DATA EXCERPTS -
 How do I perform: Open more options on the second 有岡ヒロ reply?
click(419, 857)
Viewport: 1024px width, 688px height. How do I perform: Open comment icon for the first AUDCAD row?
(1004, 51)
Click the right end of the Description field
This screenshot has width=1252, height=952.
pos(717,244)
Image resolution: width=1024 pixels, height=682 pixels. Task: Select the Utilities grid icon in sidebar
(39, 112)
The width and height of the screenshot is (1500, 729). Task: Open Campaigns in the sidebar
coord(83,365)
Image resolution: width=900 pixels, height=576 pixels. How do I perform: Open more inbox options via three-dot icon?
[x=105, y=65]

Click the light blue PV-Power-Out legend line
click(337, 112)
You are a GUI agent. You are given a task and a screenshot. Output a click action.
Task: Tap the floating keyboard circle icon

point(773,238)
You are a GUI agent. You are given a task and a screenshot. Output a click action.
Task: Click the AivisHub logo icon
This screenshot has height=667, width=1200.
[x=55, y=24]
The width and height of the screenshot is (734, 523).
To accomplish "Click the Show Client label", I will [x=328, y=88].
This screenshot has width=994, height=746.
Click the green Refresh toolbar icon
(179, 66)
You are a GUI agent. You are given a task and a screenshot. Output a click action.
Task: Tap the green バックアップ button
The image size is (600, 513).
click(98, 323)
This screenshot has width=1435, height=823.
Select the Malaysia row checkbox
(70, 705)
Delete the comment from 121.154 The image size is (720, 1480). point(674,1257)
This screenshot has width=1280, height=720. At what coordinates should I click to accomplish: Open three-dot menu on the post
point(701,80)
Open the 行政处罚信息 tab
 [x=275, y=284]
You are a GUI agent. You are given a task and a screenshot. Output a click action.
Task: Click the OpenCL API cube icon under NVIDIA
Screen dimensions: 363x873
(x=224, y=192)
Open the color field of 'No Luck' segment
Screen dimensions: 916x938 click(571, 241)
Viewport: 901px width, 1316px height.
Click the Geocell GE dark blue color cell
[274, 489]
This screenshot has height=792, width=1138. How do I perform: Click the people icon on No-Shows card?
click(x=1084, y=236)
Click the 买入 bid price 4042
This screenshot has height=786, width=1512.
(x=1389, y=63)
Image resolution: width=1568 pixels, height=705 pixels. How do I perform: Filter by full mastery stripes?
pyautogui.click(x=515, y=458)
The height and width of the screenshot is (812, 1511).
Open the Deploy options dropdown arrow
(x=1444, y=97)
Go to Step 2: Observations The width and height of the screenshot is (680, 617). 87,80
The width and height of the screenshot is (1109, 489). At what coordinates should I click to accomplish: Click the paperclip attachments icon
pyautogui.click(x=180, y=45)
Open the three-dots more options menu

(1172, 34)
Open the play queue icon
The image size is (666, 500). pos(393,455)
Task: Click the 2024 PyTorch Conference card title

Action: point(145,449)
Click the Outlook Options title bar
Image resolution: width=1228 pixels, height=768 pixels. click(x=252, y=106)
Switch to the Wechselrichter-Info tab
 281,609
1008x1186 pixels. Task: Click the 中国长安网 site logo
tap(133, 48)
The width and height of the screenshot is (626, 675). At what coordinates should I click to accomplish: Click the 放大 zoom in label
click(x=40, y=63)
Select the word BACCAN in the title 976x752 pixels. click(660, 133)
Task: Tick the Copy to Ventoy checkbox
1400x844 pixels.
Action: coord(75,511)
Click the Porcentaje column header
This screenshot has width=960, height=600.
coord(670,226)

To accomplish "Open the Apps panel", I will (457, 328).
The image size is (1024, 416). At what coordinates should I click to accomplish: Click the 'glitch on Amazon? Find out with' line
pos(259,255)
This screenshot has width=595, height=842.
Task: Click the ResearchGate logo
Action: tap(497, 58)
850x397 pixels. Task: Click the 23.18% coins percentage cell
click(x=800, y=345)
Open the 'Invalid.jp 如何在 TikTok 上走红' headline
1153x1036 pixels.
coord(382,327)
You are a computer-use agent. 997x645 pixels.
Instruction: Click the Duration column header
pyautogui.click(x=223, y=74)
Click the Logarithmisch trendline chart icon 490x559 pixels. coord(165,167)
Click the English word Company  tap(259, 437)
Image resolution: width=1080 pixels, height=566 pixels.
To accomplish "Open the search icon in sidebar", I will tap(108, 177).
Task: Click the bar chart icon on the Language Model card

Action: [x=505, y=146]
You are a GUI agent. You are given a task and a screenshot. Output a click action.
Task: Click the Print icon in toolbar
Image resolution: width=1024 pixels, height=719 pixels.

WHAT IS NEEDED - A single number is the answer: how many lines of the entries above contain "will"?

OUTPUT - 3